Number, dimension, geometric constructions, and the relationship between dimensions (proportion), are expressions of harmony and rhythm and considered a source of beauty in the things of nature (like crystals, plants, and animals), but also in human artefacts, as buildings and art in general. This is an old idea, which corresponds to the Pythagorean notion that the world is a harmonious mathematical creation and that in order to attend such harmony, the things we do have to obey the same mathematical laws.

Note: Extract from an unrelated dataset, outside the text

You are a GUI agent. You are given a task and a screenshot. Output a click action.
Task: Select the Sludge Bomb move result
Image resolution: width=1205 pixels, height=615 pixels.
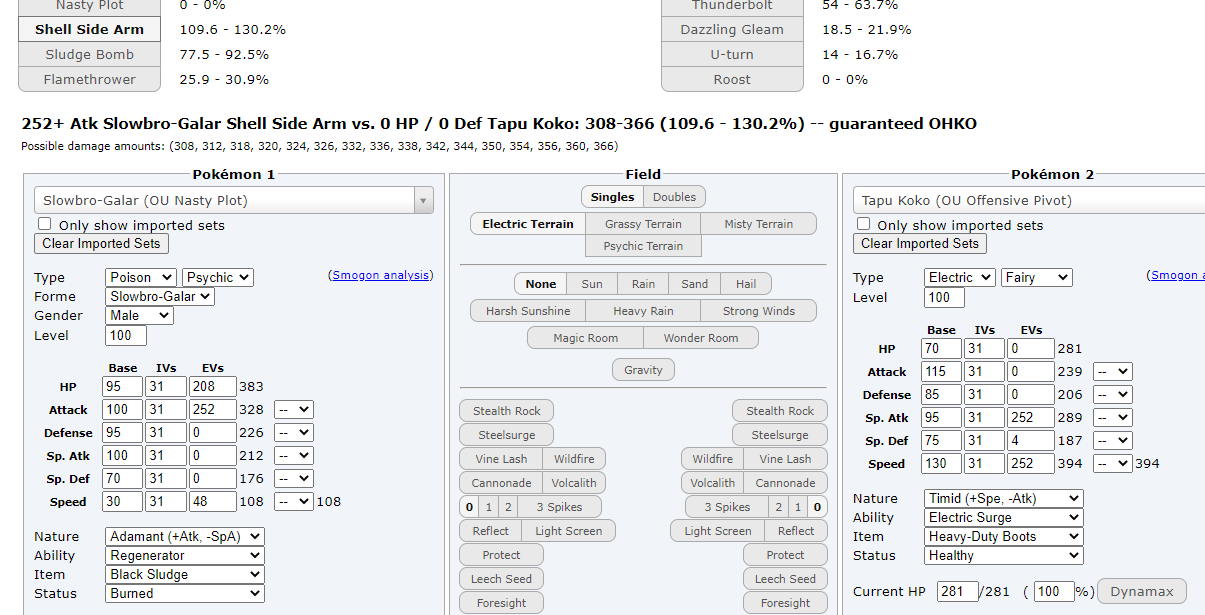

However the idealistic tradition, associated with German philosophers like Kant and Hegel, had brought about the development of modern reinterpretations of the classical concept of harmony, thought to have been established on irreducible rules. A clear example is the early twentieth century investigations led by artistes who, in many cultural domains, sought to overcome the functional, programmatic or aesthetic ideals, imposed by the rationalist and positivist philosophies. Another example can be found in the works of a new generation of architects who worked in the postwar period, and in the context of critical revisionism of the Modern Movement; they sought to legitimize their formal investigations, beyond the technocratic impetus of functionalist modernism, offering the possibility of a deeper rationality than the one provided mainly by technology. This commitment to interpret a contemporary condition through the ancient idea of harmony or proportions was exemplified by Colin Rowe, in the essay "The mathematics of the ideal villa", comparing the famous Villa Foscari, by Palladio, and Villa Stein, in Garches, designed by Le Corbusier in the 1920s.

Taking as reference Colin Rowe's essay, we propose a multidisciplinary reflection, open to all academic and scientific community on the Harmony and Proportion in order to assess the relevance of the theme and understanding the various areas in which the concepts projects.